9-12 (High School Environmental Science / Economics)

Duration

45 minutes

Learning Objectives

  • Compare the mechanisms, advantages, and limitations of carbon tax and cap-and-trade systems
  • Evaluate how different policy parameters affect emissions reductions and economic costs
  • Explain the concepts of price certainty vs. quantity certainty in environmental policy
  • Analyze how individual factory cost curves determine the overall effectiveness of each policy

Prerequisites

  • Basic understanding of supply and demand concepts
  • Familiarity with greenhouse gas emissions and climate change
  • Understanding of the concept of externalities in economics

Standards Alignment

  • NGSS HS-ESS3-4: Evaluate or refine a technological solution that reduces impacts of human activities on natural systems.
  • AP Environmental Science: Topic 9.7 -- Sustainability
  • C3 Framework (Economics): D2.Eco.1.9-12 -- Analyze how incentives influence choices

Activities

  1. Engage (5 min): Ask students: "If you wanted to reduce pollution from factories, would you rather set a price on pollution or set a limit on total pollution?" Take a class poll and have students justify their choice. Introduce the terms carbon tax and cap-and-trade.

  2. Explore (15 min): Students work in pairs with the simulation. First, set the carbon tax to $50/ton and record total emissions and cost to industry. Then set the cap to achieve approximately the same emissions level and compare the market price of permits to the tax rate. Try extreme values (very high tax, very low cap) and observe what happens to different factories. Run 10-year projections under each system.

  3. Explain (15 min): Class discussion comparing results. Key questions: Why do some factories reduce more under the tax than others? What determines the permit price under cap-and-trade? Which system gives government more certainty about revenue? Which gives more certainty about emissions levels? Introduce the concepts of price certainty vs. quantity certainty and discuss real-world examples (EU ETS, British Columbia carbon tax).
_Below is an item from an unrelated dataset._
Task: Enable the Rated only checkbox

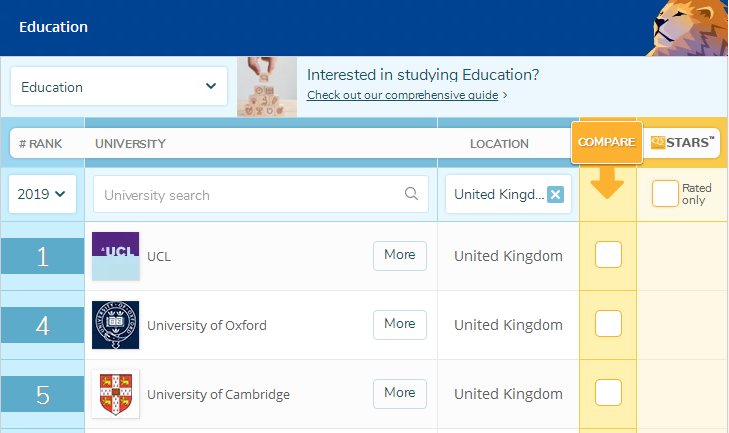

  4. Extend (10 min): Students write a policy brief recommending either a carbon tax or cap-and-trade for their state/country. They must cite evidence from their simulation experiments and address at least one counterargument.

Assessment Questions

  1. Under a carbon tax, why do factories with low abatement costs reduce emissions more than factories with high abatement costs?
  2. If the government sets the emissions cap too high, what happens to the permit price and why?
  3. A factory can reduce emissions at a cost of $30/ton. Under a $50/ton carbon tax, will it reduce or pay the tax? Explain.
  4. Compare the revenue predictability of a carbon tax vs. cap-and-trade from the government's perspective.
  5. Which system would you recommend for a country with rapidly growing emissions? Justify your answer using evidence from the simulation.

References

  1. Stavins, R. N. (2020). The Future of US Carbon-Pricing Policy. Environmental and Energy Policy and the Economy, 1, 8-64.
  2. World Bank. (2024). State and Trends of Carbon Pricing 2024. Washington, DC.
  3. Schmalensee, R., & Stavins, R. N. (2017). Lessons Learned from Three Decades of Experience with Cap and Trade. Review of Environmental Economics and Policy, 11(1), 59-79.